▶ [Records supplied]
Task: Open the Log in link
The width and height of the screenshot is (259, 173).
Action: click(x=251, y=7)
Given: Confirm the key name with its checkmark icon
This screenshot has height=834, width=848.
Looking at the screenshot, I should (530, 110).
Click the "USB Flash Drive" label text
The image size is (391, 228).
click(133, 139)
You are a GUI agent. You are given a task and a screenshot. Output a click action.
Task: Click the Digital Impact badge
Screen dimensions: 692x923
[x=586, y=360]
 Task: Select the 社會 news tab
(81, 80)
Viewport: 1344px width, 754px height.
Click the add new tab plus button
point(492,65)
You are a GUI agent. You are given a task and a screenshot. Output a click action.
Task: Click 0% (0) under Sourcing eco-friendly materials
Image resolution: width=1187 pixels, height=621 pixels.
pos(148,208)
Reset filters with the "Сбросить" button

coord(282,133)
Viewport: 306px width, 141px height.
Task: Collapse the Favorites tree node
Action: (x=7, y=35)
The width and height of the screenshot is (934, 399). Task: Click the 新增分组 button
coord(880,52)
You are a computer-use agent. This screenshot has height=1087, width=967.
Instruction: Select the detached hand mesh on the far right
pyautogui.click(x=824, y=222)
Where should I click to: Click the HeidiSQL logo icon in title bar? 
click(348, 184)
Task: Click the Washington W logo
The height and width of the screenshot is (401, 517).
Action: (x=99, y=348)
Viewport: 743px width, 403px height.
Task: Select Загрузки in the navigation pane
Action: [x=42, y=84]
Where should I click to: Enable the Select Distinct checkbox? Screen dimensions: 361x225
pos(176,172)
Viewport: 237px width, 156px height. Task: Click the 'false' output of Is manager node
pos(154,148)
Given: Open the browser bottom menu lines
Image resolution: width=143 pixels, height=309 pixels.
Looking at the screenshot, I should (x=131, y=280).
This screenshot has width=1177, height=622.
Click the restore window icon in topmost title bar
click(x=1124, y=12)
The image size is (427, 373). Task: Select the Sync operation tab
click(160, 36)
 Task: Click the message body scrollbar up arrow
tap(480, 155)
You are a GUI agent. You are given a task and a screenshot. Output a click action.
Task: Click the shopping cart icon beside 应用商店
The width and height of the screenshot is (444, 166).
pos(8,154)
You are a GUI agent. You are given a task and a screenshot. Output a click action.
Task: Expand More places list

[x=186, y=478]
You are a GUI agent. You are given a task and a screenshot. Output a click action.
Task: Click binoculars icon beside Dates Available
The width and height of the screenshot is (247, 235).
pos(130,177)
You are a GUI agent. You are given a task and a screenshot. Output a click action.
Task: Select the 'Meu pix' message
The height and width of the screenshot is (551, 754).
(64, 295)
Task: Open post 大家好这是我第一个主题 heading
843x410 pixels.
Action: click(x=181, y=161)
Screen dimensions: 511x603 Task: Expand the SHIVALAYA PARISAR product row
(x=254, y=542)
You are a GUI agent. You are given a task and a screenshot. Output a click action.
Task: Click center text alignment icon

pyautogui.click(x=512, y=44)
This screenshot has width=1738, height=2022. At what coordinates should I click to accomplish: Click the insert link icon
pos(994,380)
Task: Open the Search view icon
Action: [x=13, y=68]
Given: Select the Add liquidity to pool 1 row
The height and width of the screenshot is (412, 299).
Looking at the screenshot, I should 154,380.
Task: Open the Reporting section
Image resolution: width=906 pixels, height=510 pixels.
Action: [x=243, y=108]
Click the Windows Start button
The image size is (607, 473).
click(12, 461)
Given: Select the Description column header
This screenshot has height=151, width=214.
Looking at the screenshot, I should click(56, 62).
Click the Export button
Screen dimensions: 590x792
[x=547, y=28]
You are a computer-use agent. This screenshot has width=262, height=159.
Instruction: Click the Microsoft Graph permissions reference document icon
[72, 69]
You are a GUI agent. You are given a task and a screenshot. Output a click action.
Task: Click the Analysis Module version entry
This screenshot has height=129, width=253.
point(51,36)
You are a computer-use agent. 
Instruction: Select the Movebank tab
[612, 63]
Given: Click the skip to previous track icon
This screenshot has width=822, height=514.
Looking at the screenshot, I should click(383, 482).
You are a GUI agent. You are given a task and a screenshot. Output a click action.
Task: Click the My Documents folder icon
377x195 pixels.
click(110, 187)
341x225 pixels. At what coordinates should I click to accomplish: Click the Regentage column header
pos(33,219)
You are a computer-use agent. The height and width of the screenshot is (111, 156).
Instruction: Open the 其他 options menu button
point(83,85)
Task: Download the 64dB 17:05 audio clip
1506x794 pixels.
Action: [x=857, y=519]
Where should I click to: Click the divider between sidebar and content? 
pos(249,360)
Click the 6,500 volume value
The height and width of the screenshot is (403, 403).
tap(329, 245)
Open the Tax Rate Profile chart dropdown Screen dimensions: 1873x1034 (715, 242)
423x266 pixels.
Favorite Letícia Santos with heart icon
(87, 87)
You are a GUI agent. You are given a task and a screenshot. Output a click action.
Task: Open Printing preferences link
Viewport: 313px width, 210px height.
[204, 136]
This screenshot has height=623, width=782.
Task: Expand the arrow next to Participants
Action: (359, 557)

▶ [Work order] Going line by line, repeat the whole listing exactly.

▶ [Completed task]
Task: Open the Log in link
The width and height of the screenshot is (259, 173).
Action: click(x=251, y=7)
Given: Confirm the key name with its checkmark icon
This screenshot has height=834, width=848.
Looking at the screenshot, I should (530, 110).
Click the "USB Flash Drive" label text
The image size is (391, 228).
click(133, 139)
You are a GUI agent. You are given a task and a screenshot. Output a click action.
Task: Click the Digital Impact badge
Screen dimensions: 692x923
[x=586, y=360]
 Task: Select the 社會 news tab
(81, 80)
Viewport: 1344px width, 754px height.
Click the add new tab plus button
point(492,65)
You are a GUI agent. You are given a task and a screenshot. Output a click action.
Task: Click 0% (0) under Sourcing eco-friendly materials
Image resolution: width=1187 pixels, height=621 pixels.
pos(148,208)
Reset filters with the "Сбросить" button

coord(282,133)
Viewport: 306px width, 141px height.
Task: Collapse the Favorites tree node
Action: (x=7, y=35)
The width and height of the screenshot is (934, 399). Task: Click the 新增分组 button
coord(880,52)
You are a computer-use agent. This screenshot has height=1087, width=967.
Instruction: Select the detached hand mesh on the far right
pyautogui.click(x=824, y=222)
Where should I click to: Click the HeidiSQL logo icon in title bar? 
click(348, 184)
Task: Click the Washington W logo
The height and width of the screenshot is (401, 517).
Action: (x=99, y=348)
Viewport: 743px width, 403px height.
Task: Select Загрузки in the navigation pane
Action: [x=42, y=84]
Where should I click to: Enable the Select Distinct checkbox? Screen dimensions: 361x225
pos(176,172)
Viewport: 237px width, 156px height. Task: Click the 'false' output of Is manager node
pos(154,148)
Given: Open the browser bottom menu lines
Image resolution: width=143 pixels, height=309 pixels.
Looking at the screenshot, I should (x=131, y=280).
This screenshot has width=1177, height=622.
Click the restore window icon in topmost title bar
click(x=1124, y=12)
The image size is (427, 373). Task: Select the Sync operation tab
click(160, 36)
 Task: Click the message body scrollbar up arrow
tap(480, 155)
You are a GUI agent. You are given a task and a screenshot. Output a click action.
Task: Click the shopping cart icon beside 应用商店
The width and height of the screenshot is (444, 166).
pos(8,154)
You are a GUI agent. You are given a task and a screenshot. Output a click action.
Task: Expand More places list

[x=186, y=478]
You are a GUI agent. You are given a task and a screenshot. Output a click action.
Task: Click binoculars icon beside Dates Available
The width and height of the screenshot is (247, 235).
pos(130,177)
You are a GUI agent. You are given a task and a screenshot. Output a click action.
Task: Select the 'Meu pix' message
The height and width of the screenshot is (551, 754).
(64, 295)
Task: Open post 大家好这是我第一个主题 heading
843x410 pixels.
Action: click(x=181, y=161)
Screen dimensions: 511x603 Task: Expand the SHIVALAYA PARISAR product row
(x=254, y=542)
You are a GUI agent. You are given a task and a screenshot. Output a click action.
Task: Click center text alignment icon

pyautogui.click(x=512, y=44)
This screenshot has width=1738, height=2022. At what coordinates should I click to accomplish: Click the insert link icon
pos(994,380)
Task: Open the Search view icon
Action: [x=13, y=68]
Given: Select the Add liquidity to pool 1 row
The height and width of the screenshot is (412, 299).
Looking at the screenshot, I should 154,380.
Task: Open the Reporting section
Image resolution: width=906 pixels, height=510 pixels.
Action: [x=243, y=108]
Click the Windows Start button
The image size is (607, 473).
click(12, 461)
Given: Select the Description column header
This screenshot has height=151, width=214.
Looking at the screenshot, I should click(56, 62).
Click the Export button
Screen dimensions: 590x792
[x=547, y=28]
You are a computer-use agent. This screenshot has width=262, height=159.
Instruction: Click the Microsoft Graph permissions reference document icon
[72, 69]
You are a GUI agent. You are given a task and a screenshot. Output a click action.
Task: Click the Analysis Module version entry
This screenshot has height=129, width=253.
point(51,36)
You are a computer-use agent. 
Instruction: Select the Movebank tab
[612, 63]
Given: Click the skip to previous track icon
This screenshot has width=822, height=514.
Looking at the screenshot, I should click(383, 482).
You are a GUI agent. You are given a task and a screenshot. Output a click action.
Task: Click the My Documents folder icon
377x195 pixels.
click(110, 187)
341x225 pixels. At what coordinates should I click to accomplish: Click the Regentage column header
pos(33,219)
You are a computer-use agent. The height and width of the screenshot is (111, 156).
Instruction: Open the 其他 options menu button
point(83,85)
Task: Download the 64dB 17:05 audio clip
1506x794 pixels.
Action: [x=857, y=519]
Where should I click to: Click the divider between sidebar and content? 
pos(249,360)
Click the 6,500 volume value
The height and width of the screenshot is (403, 403).
tap(329, 245)
Open the Tax Rate Profile chart dropdown Screen dimensions: 1873x1034 (715, 242)
423x266 pixels.
Favorite Letícia Santos with heart icon
(87, 87)
You are a GUI agent. You are given a task and a screenshot. Output a click action.
Task: Open Printing preferences link
Viewport: 313px width, 210px height.
[204, 136]
This screenshot has height=623, width=782.
Task: Expand the arrow next to Participants
Action: (359, 557)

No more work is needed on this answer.